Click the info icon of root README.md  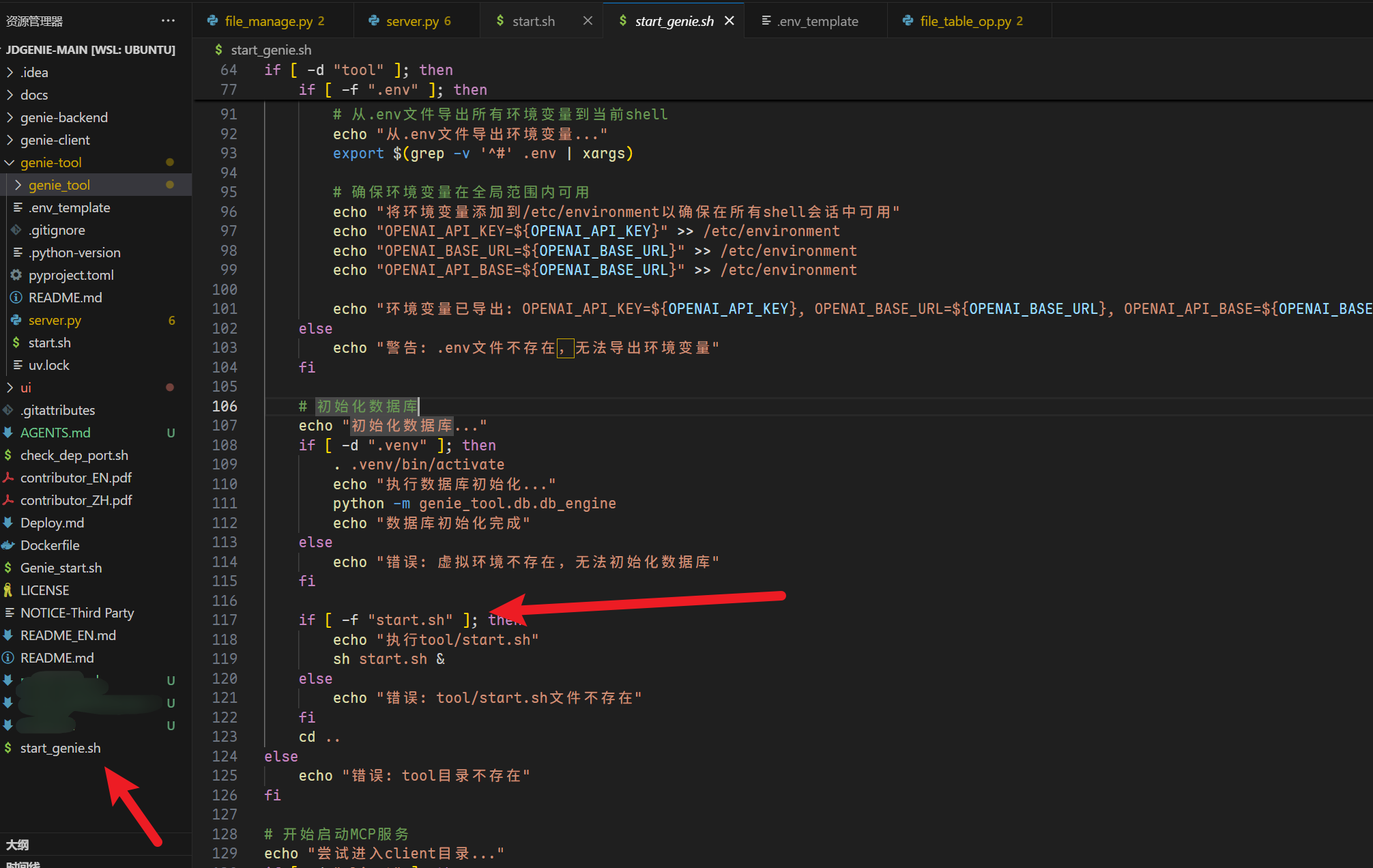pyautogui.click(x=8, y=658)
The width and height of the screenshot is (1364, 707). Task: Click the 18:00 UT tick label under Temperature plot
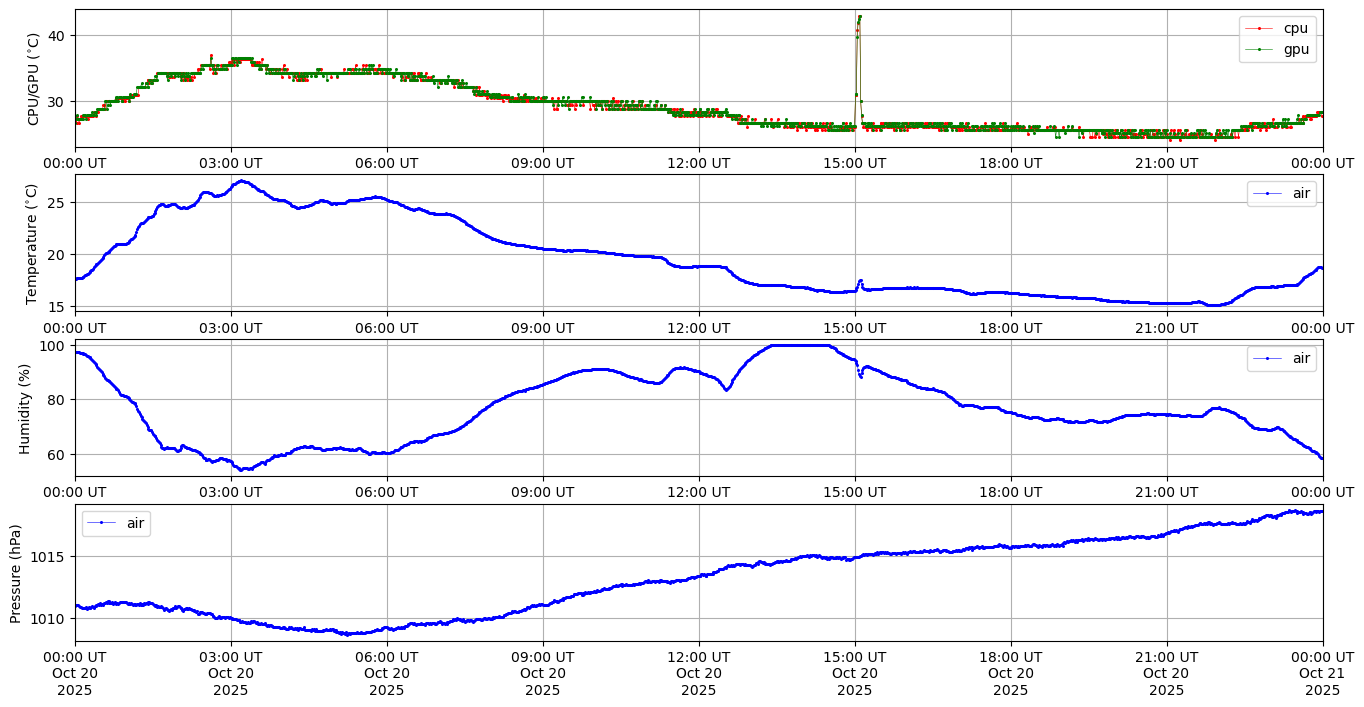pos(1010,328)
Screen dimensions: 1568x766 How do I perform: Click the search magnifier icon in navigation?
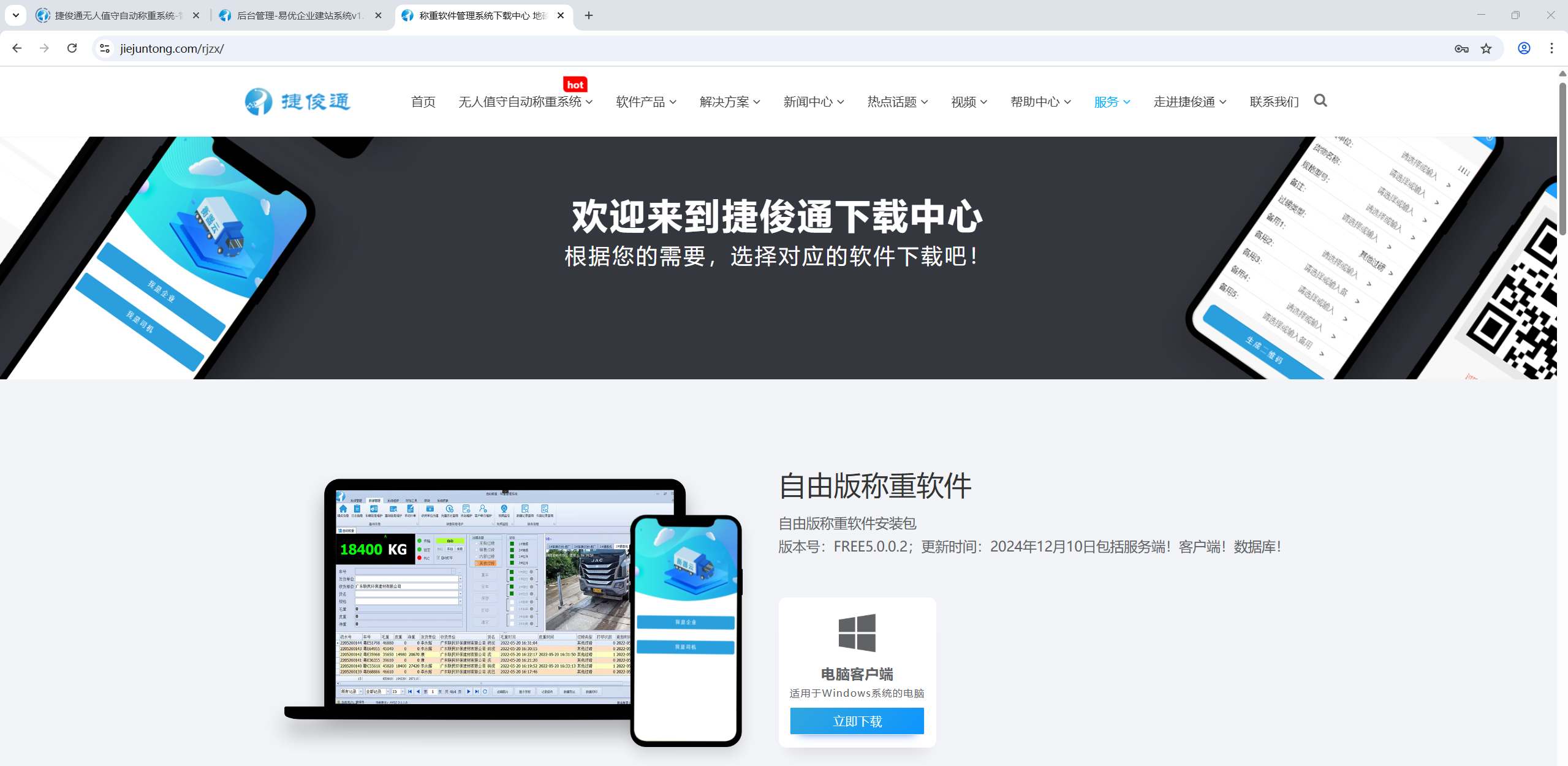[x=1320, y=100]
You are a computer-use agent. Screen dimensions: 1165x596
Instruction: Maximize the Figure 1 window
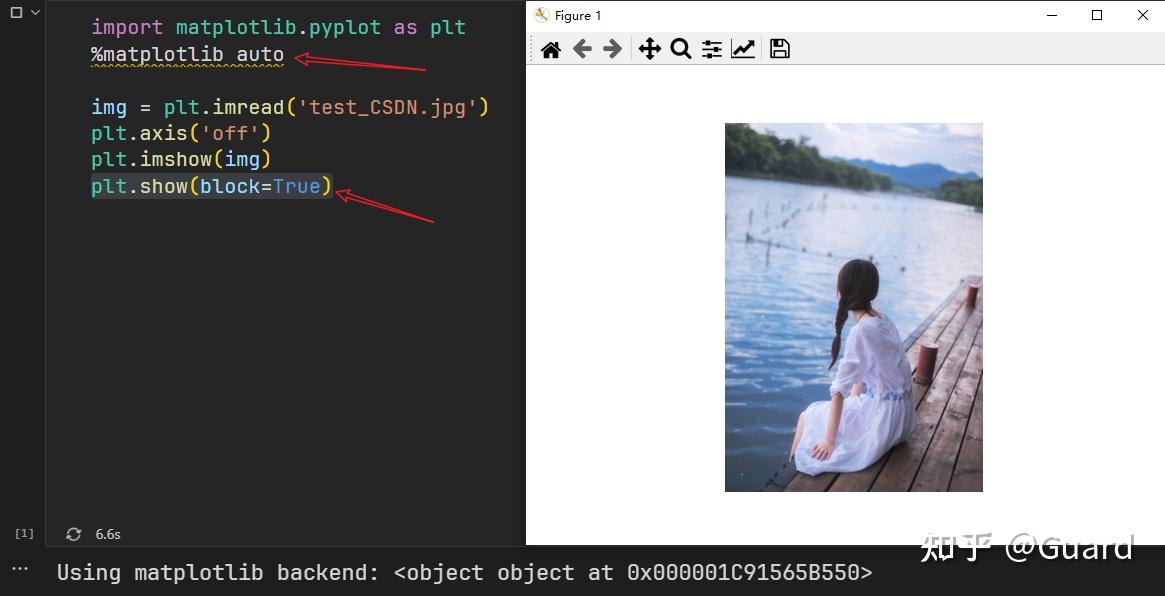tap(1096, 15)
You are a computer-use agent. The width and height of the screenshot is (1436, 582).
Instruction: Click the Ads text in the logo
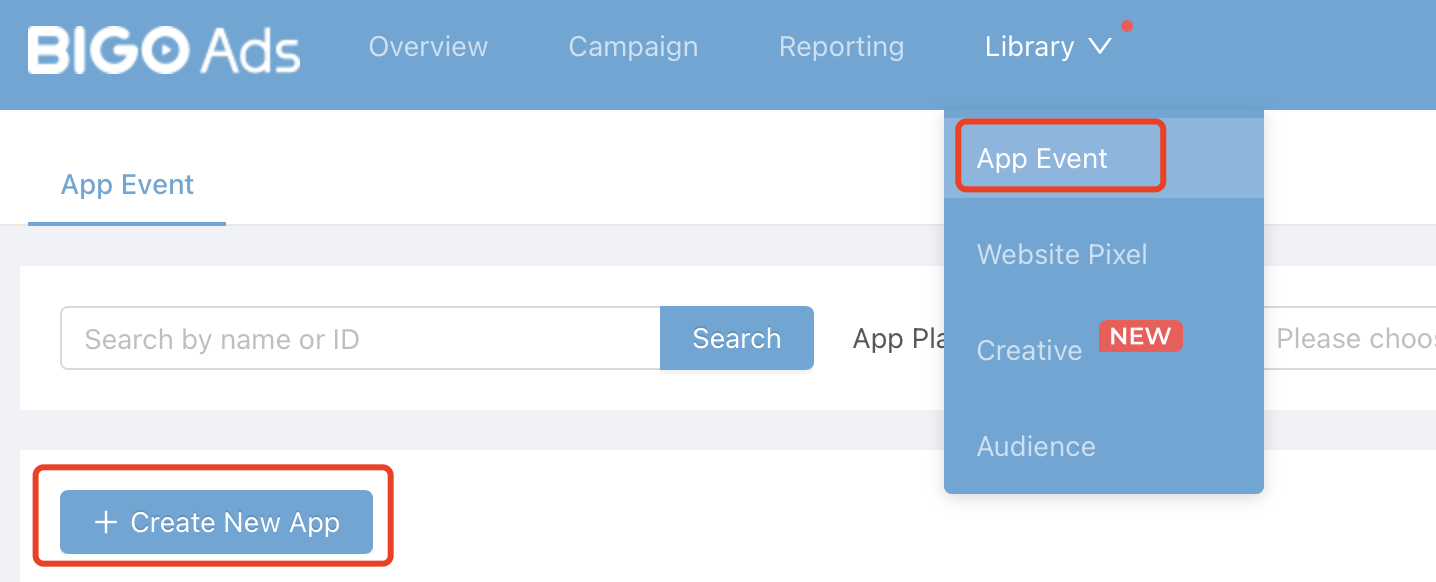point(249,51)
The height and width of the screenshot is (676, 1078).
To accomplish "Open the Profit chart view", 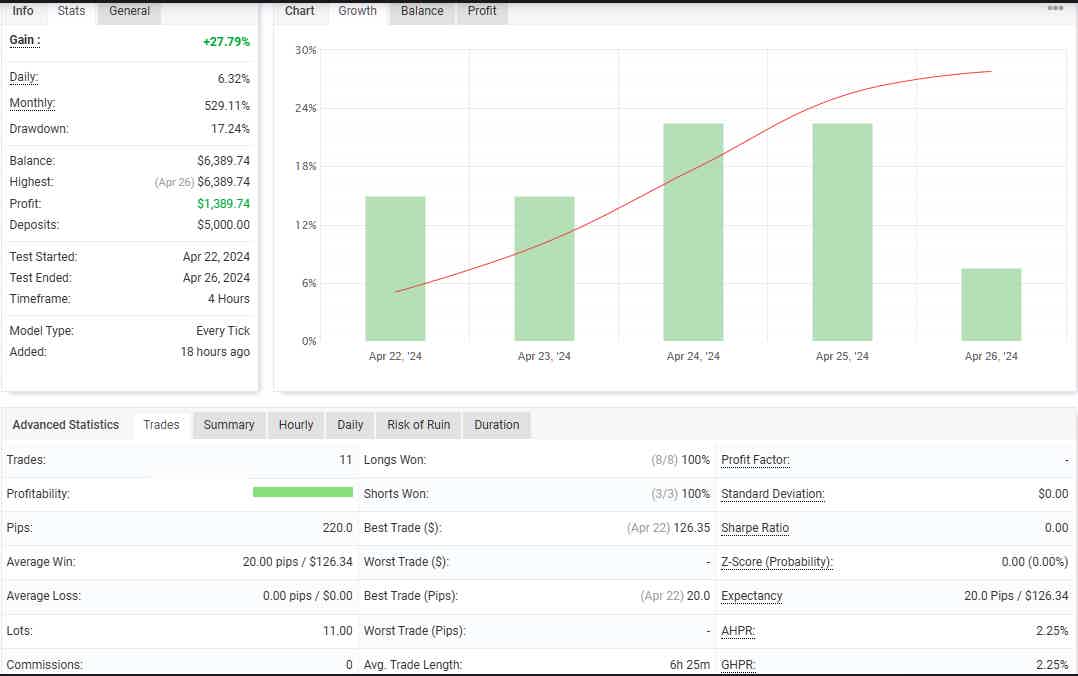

• • • • • • •

Task directions:
Render the records as a Markdown table with the columns Row and Record line, one numbered row per line and blank lines omitted. Begin at the line that contains "The height and", stop at the end of the records, and leave the pictures out.

Final result:
| Row | Record line |
|---|---|
| 1 | The height and width of the screenshot is (676, 1078). |
| 2 | To accomplish "Open the Profit chart view",  |